Planning Your Exit Should Begin When You Launch
Entrepreneurs may not want to think of their companies as “products,” but the truth is, the vast majority of successful startups end in acquisitions. In 2017, mergers and acquisitions accounted for 93 percent of the 809 venture capital-backed exits, yielding a total of $45.6 billion in disclosed exit value, according to the National Venture Capitalists Association’s 2018 NVCA Yearbook.
A recent Silicon Valley Bank survey revealed that more than half of today’s health and tech startups are “hoping for an acquisition.” But hope isn’t enough to make it happen. From the beginning, entrepreneurs need to think about the profiles of companies that might potentially acquire them, and align their strategies, team hires and products with these companies to build the right foundation for mutually beneficial acquisitions later on.
To achieve this alignment, entrepreneurs should start by creating the Ideal Customer Profile (ICP), Ideal Employee Profile (IEP) and the Ideal Buyer Profile (IBP). As operations develop, the next step is to develop partnerships with some of those potential acquirers -- ideally, innovative companies likely to perceive the emerging startup’s worth and that might eventually consider buying the company. When it’s time to exit, those longer-term partners will rate the startup’s value higher than if the relationship just began at the bargaining table.
Related: How to Position Your Business for a Strategic Acquisition
Establish your target audience.
At fast-paced startups, standard operating procedure for entrepreneurs is to take a “ready, fire, aim” approach instead of practicing “ready, aim, fire.” It might surprise many entrepreneurs to know that, according to research by Crunchbase, many exit opportunities come early -- the overwhelming majority before a company’s Series B funding.
The profile for your ideal customer is the person or entity that needs your product or service the most; your job is to determine what that prospect is not getting from your competitors, or the marketplace in general, and how you can best fill that void.
When thinking about employees, it’s important to determine -- before you start the hiring process -- what kind of training, experience and expertise your team will need to build and market your product most effectively. Hiring the right talent can be a huge draw for potential buyers, some of which purchase companies in order to acquire teams, a process commonly referred to as “acqui-hires.” According to the Huffington Post, Mark Zuckerberg told an audience in 2010 that “Facebook has not once bought a company for the company itself. We buy companies to get excellent people.”

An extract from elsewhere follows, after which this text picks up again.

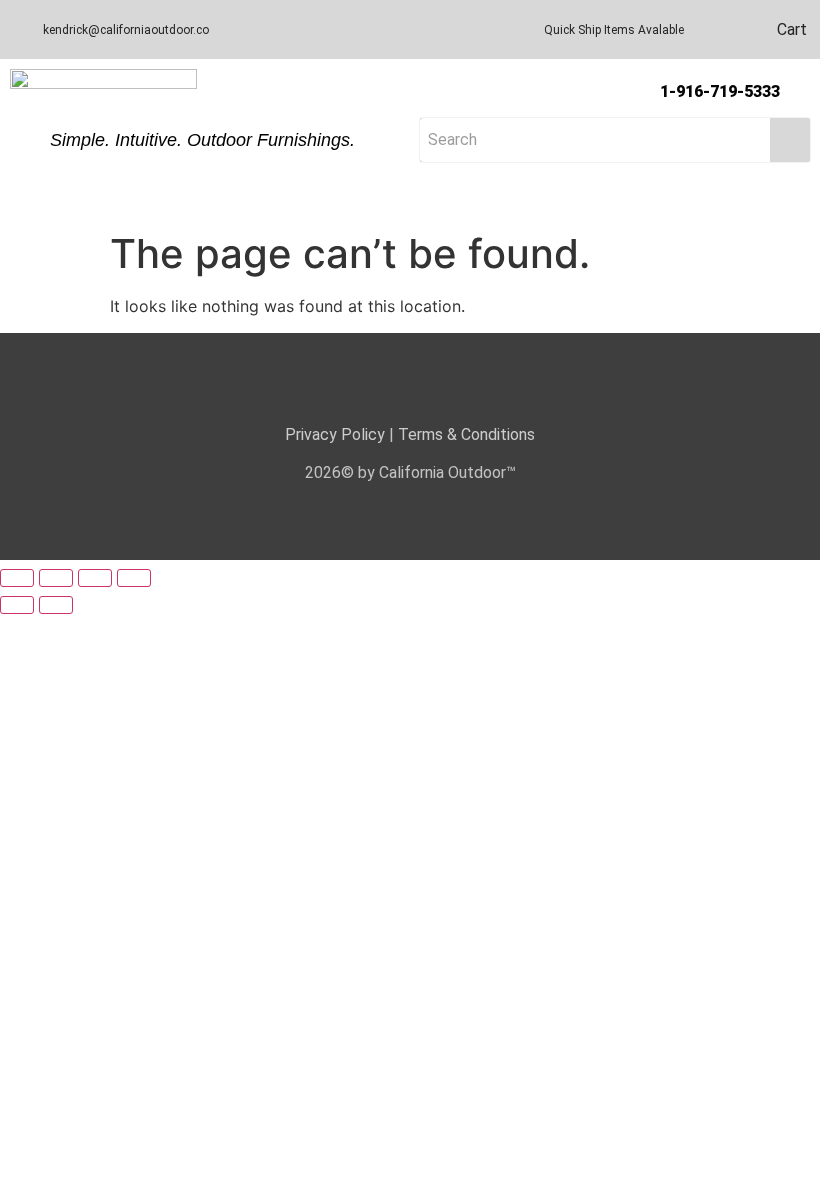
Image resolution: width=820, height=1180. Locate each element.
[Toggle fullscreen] (56, 578)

Once you’ve nailed down the attributes of your ideal customers and employees, you will be better equipped to develop prospects for your optimal buyer pool. The key is to find companies that serve similar markets, so you can design your product and business model to address unmet needs within that customer base. If a company perceives the importance of that need but, for one reason or another, does not serve it, it could be much more likely to consider an acquisition in the future.
Related: How to Make Your Startup's Acquisition a Beginning, Not an End
Partner with the right people.
Your company may offer an essential product or service that a potential buyer is missing, but it is also crucial for the two of you to be on the same page strategically, culturally and philosophically. Nearly 45 percent of respondents to a survey of corporations and startups by MassChallenge and Imaginatik cited “strategic fit” as the most important factor in success or failure of a startup relationship.
Disruptors should seek out companies that are truly driven by innovation -- perhaps those that have already established or partnered with innovation labs or accelerators. Those types of organizational environments typically feel much less “corporate,” and leaders are often more receptive and open to collaboration with startups.
Entrepreneurs should also look outside of their own industries. Approximately 70 percent of all tech deals in 2016 involved buyers from outside the tech sector, according to management consulting firm BCG.
Before defining a shortlist of potential corporate partners, entrepreneurs need to ask themselves several questions: Where could my company fit in the larger organization? Will the company’s existing team be able to sell and service my product? Will its customer base see (and pay for) the added value of the product I’m offering? Aligning your startup to a partner based on these attributes will improve the likelihood of a potential acquisition -- and, ultimately, your startup’s value -- if that company moves forward with a purchase.
Related: Why Prioritizing Company Culture Is the Key to a Successful Acquisition
Reap what you sow.
Once you’ve found potential corporate partners and have raised your initial funding, spend the time really getting to know them. What is a given company’s standard of excellence? What exactly will it pay for, and how much will it pay? And, perhaps most importantly, what do you offer that your partner company can’t produce itself?
Although most interactions between startups and corporations traditionally begin at the negotiation table, corporate players increasingly recognize the benefits of earlier interactions. The MassChallenge and Imaginatik survey found that 67 percent of companies prefer working with startups in earlier stages, mainly “to explore new technologies and business models.” And it found that a full 82 percent of corporations view interactions with startups as “somewhat important” to “very important,” with 23 percent indicating that these interactions are “mission critical.” Innovation efforts are no longer on the fringe of most corporations.
Corporate partnerships are essential for forward-thinking young startups. During the most critical phase of development, startups can derive significant benefit from their partner’s resources, mentorship and insights. Building strong professional relationships between these organizations can also set the stage for a smooth transition if a merger or acquisition ultimately takes place.